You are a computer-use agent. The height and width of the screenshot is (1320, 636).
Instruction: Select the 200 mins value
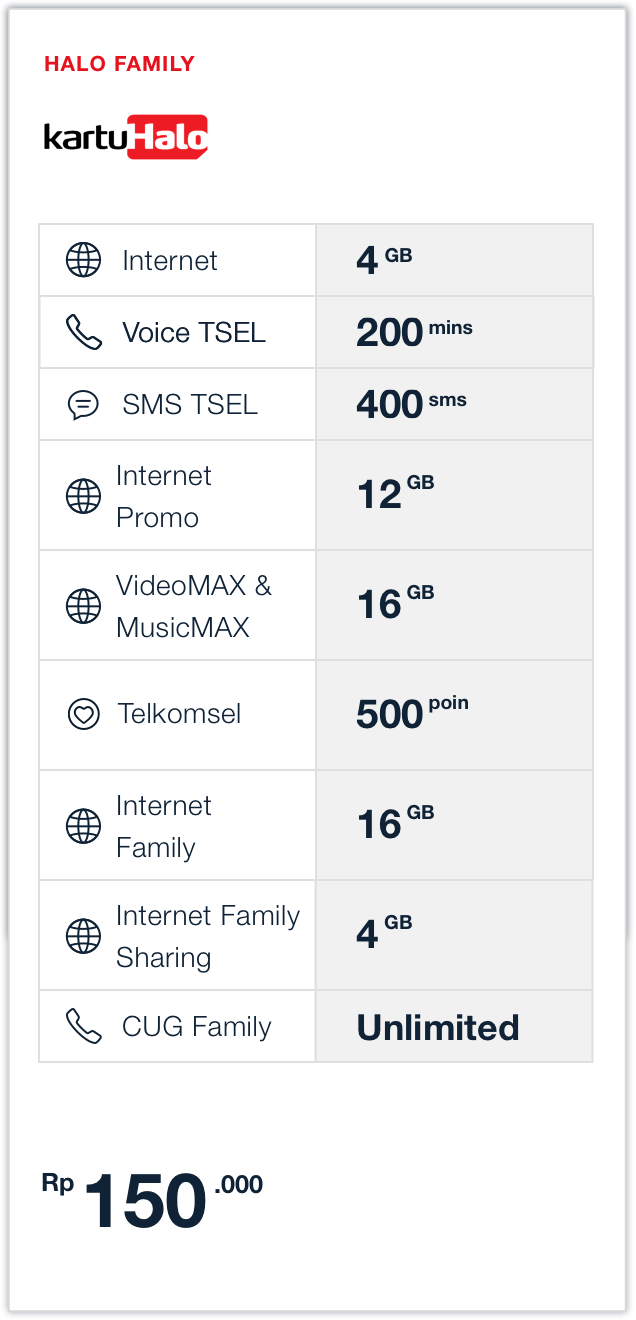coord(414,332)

...

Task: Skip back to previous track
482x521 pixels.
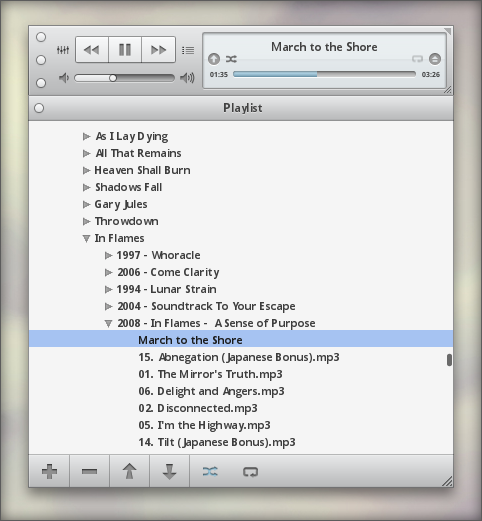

- The exercise:
Update the rows from the line with "You are a computer-use" to the line with "coord(414,332)", replacing "value" with "option" and leaving the rest unchanged. Omit the pictures from your answer.

- Answer to the problem:
You are a computer-use agent. The height and width of the screenshot is (1320, 636).
Instruction: Select the 200 mins option
coord(414,332)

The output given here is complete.